Thanks for responses so far, really appreciate them. smile
GruffaloMother - interesting to hear your story which sounds so similar to mind.. I also gave up on dating about 6 months ago after I realised I just wasn't meeting available guys and needed to just concentrate on myself and do some more healing and inner work & focus on just being ok on my own with my daughter. Which I am still actively doing... Then in August this guy (the 20 y/o) showed interest in me and his sister, my friend, said he really liked me & kind of hinted that I should give him a chance etc... I was initially thinking no because I was off dating & the age difference, but actually spent a bit of time with him & couldn't deny that a big attraction was there .. So then we did have a proper date.. And that was 26th Nov... We have seen each other 3 times (during me moving from London so technically it's been long distance dating ! but he drive up to London to spend weekend with me.. DD was spending time with her Dad& Granny as she does usually on weekends... Then it just carried on from there & he's been messaging me without fail every day since that first weekend we spent together. No dramatics, no love bombing or grand gestures or future faking .. Just enjoying each other's company & being vocal about it. Really enjoying it & def just going with the flow & not thinking of him as a "Dad" as she still sees her Dad & he is involved but I guess yeah I told myself I wouldn't bother risking my feelings & using up energy dating someone who I didn't see as potentially a long term partner / stepdad figure. And past bad choices also making me very cautious as Gruffalomother said confused I kind of want to clarify with him if he's just looking for a fling or whet he wants but maybe that's too soon to bring that up & I should just enjoy it. Seems like he's a decent guy so... Have to relax a bit maybe & trust my judgement has probably improved a lot since terrible bad choice of DD's Dad hmm

NancyPiecrust Fri 23-Dec-16 07:40:40

I've been single since break up from DD's Dad for 1.5 years now btw.. Me and DD's Dad were together for 3 years.. So been on my own a while with a little bit of dating. Longest I've been "seeing" someone is 6 weeks - we're still friends actually but he just wasn't over his last relationship of 7 years so I called things off. Then spent few months not even thinking or bothering about dating or men. 20 ygrin then kind of pursued me rather than me looking for anything particularly.
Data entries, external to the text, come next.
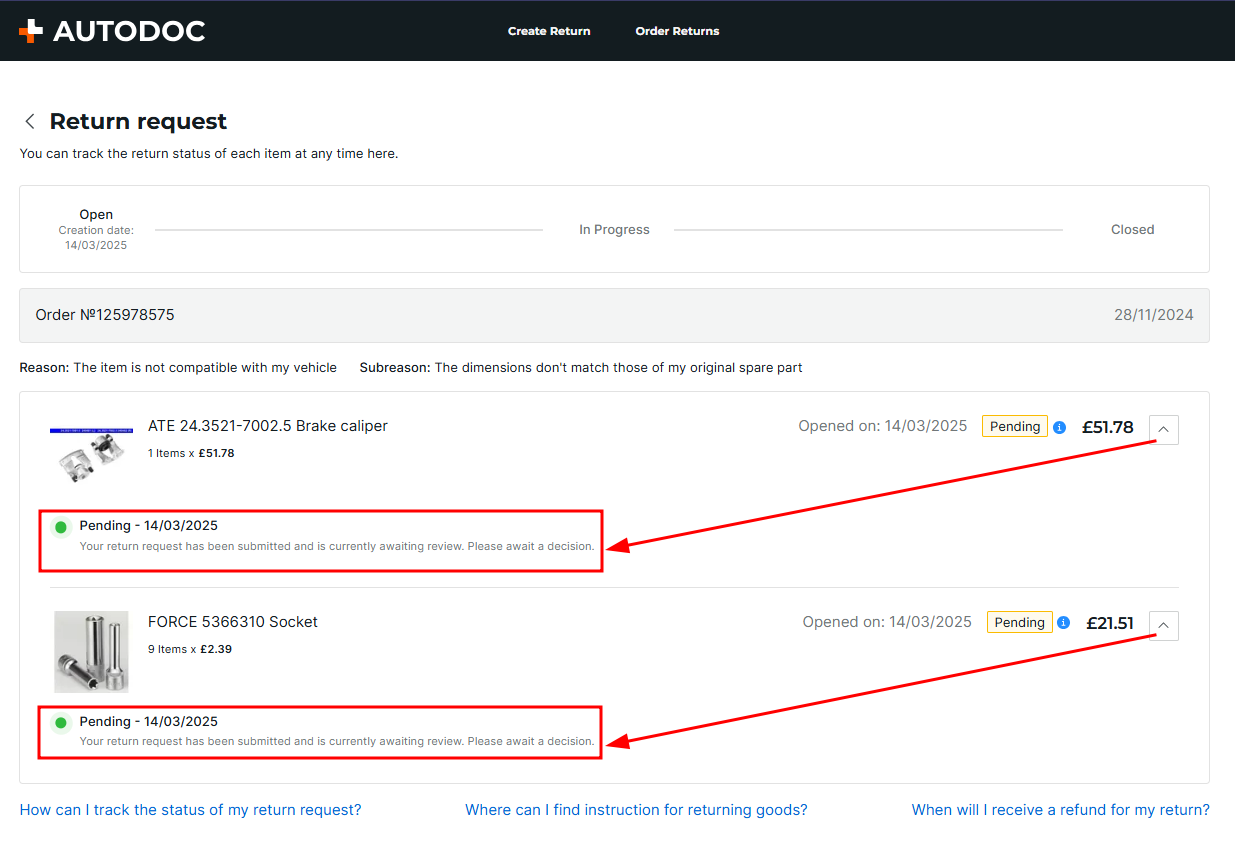The width and height of the screenshot is (1235, 863).
Task: Click green status dot under Brake caliper
Action: click(x=61, y=526)
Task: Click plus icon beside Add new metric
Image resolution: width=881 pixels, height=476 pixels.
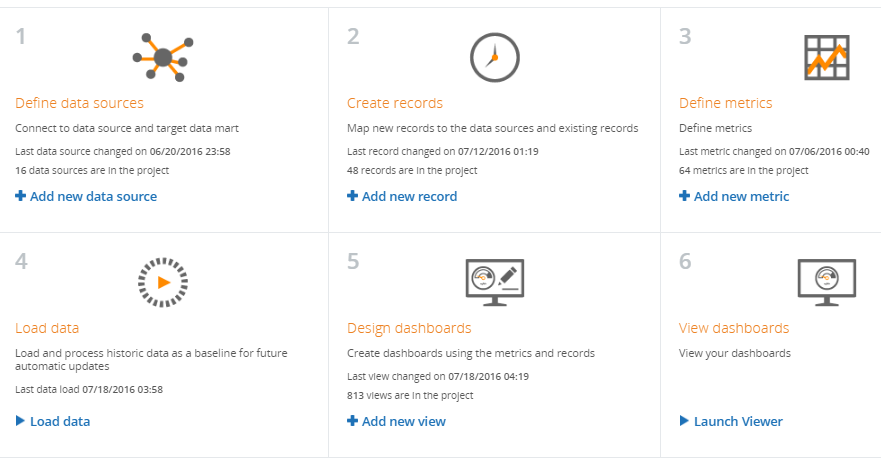Action: click(685, 197)
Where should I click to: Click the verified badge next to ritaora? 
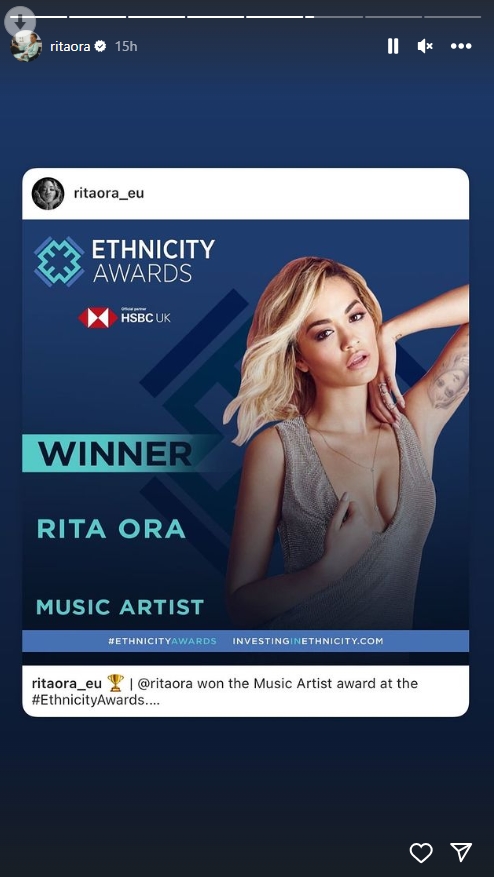pos(100,46)
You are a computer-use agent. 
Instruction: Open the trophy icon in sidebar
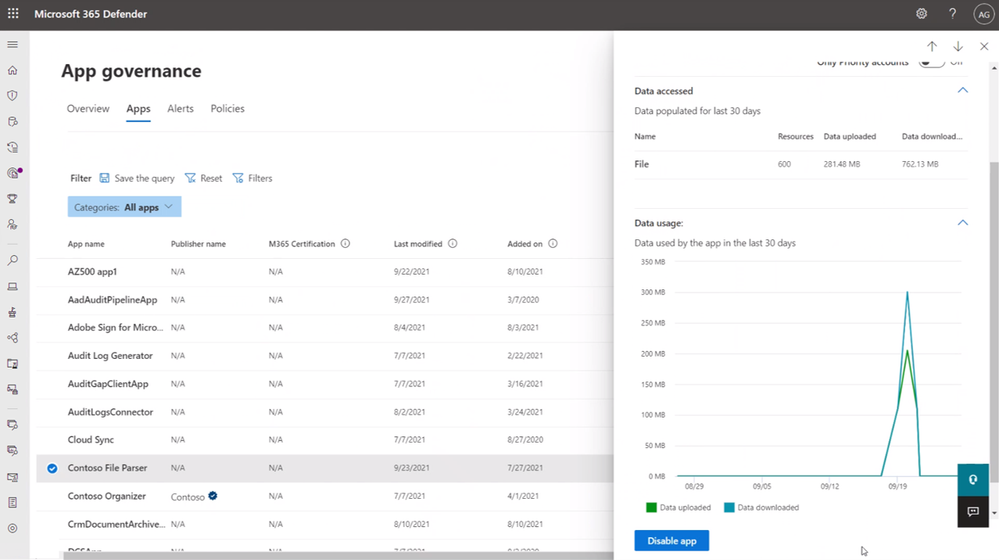click(x=12, y=199)
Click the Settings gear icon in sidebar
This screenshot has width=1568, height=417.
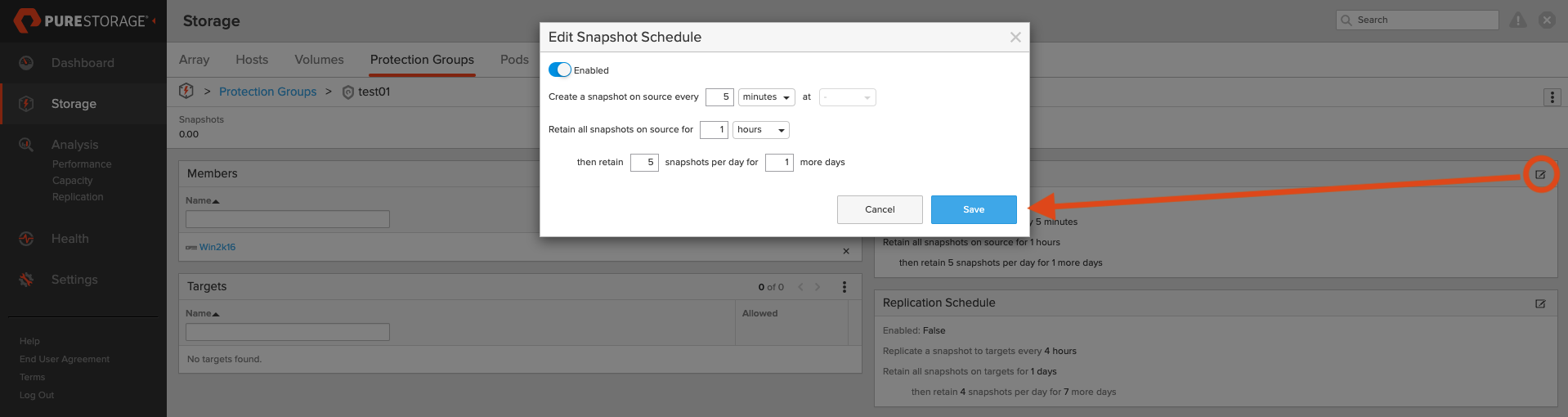coord(26,280)
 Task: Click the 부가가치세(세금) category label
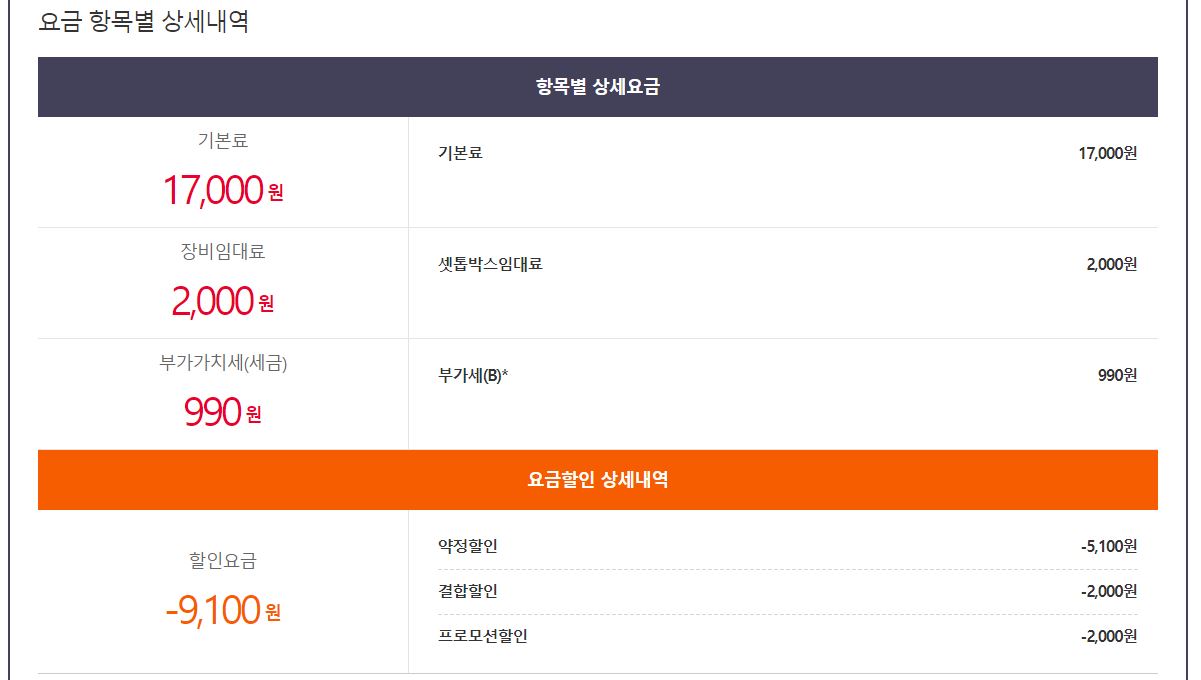point(222,364)
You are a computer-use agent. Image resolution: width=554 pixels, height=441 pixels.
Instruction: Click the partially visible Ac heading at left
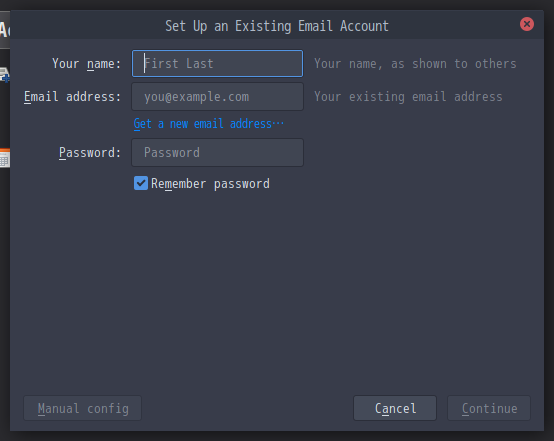point(5,30)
TheNaze73 Fri 23-Dec-16 08:13:10

I think the only thing you need to avoid here, is looking too far forward. Enjoy it for what it is & see what happens.

RFHrules Fri 23-Dec-16 23:17:00

An 8 year gap is not important in itself, but the fact that he's only 20 could be problematic when he realises what a commitment a young stepchild is. Be cautious. Have some fun. Don't expect too much and you may be pleasantly surprised.